The Central Bank of Nigeria (CBN) has taken a series of policy measures in the last few days to stop the naira from bleeding, to create a sense of stability. We desperately needed some calm. The naira was already heading for N2,000/$ and someone joked that it might enter 2025 before all of us. The MPC decision on interest rate has been praised by many market analysts who are hopeful that the economy will respond positively. The instability in recent times has been very devastating, although I find it comforting that there has been a swift and decisive response and Mr Yemi Cardoso, the CBN governor, has done a good job of trying to calm our fears. We are watching with bated breath. Relief.

RICE AND DEATH

The Nigeria Customs Service (NCS) has gone into the business of repackaging and selling contraband rice to help implement Tinubu’s “renewed hope” agenda. Well done. But, predictably, there was zero risk assessment and zero crowd control, so seven people lost their lives in the stampede at the zonal headquarters in Yaba, Lagos, where the sale took place. In response to the tragedy, customs suspended the exercise, belatedly saying it was “part of the service’s resolve to ensure the safety of Nigerians and to enable it to properly articulate its next line of action, in order not to defeat the vision of the initiative”. Why was I expecting to hear customs had fired someone? Negligence.

NO COMMENT

The Nigerian government has introduced the expatriates employment levy (EEL), fixed at $15,000 per employee. According to the geniuses behind the policy, the levy is intended to “discourage” companies from hiring expatriates for jobs Nigerians “can do”. The EEL is expected to generate $13 billion per year.
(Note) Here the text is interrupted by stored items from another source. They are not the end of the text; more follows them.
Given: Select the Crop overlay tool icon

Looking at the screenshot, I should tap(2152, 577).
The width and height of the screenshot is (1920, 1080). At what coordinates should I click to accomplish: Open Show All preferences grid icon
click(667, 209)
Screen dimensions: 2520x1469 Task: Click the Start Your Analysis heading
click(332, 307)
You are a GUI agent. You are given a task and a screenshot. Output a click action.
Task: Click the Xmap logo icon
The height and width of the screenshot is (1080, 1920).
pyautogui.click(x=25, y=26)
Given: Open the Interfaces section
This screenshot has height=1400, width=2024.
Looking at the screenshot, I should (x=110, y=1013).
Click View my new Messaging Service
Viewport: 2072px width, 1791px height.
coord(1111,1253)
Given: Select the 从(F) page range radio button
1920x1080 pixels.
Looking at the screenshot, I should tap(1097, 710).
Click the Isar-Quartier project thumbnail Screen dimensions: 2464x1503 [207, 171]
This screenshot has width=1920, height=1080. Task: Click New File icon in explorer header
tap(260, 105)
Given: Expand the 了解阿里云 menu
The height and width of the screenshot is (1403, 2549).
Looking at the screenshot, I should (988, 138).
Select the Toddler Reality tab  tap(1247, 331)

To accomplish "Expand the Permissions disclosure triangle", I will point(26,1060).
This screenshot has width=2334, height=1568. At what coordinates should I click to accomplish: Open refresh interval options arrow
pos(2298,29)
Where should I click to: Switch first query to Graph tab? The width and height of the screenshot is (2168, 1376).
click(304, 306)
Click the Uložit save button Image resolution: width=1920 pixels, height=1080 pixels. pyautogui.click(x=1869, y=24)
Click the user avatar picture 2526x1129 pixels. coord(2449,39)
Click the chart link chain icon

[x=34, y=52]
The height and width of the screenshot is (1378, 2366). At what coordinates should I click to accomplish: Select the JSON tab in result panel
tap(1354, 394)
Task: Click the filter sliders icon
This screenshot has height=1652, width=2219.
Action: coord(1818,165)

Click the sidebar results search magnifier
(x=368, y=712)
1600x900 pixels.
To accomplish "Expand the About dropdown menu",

Imagine if the UK, US and Canada reciprocate by charging $15,000 on each Nigerian immigrant working in their countries. Meanwhile, will expats doing the jobs Nigerians cannot do also pay the levy? If you really want to “discourage” expats, why not deny them work visas? And how will you raise your $13 billion after discouraging expats from coming to Nigeria? And you know what? The company that got the contract is owned by expats doing the job Nigerians can do! Wonderful.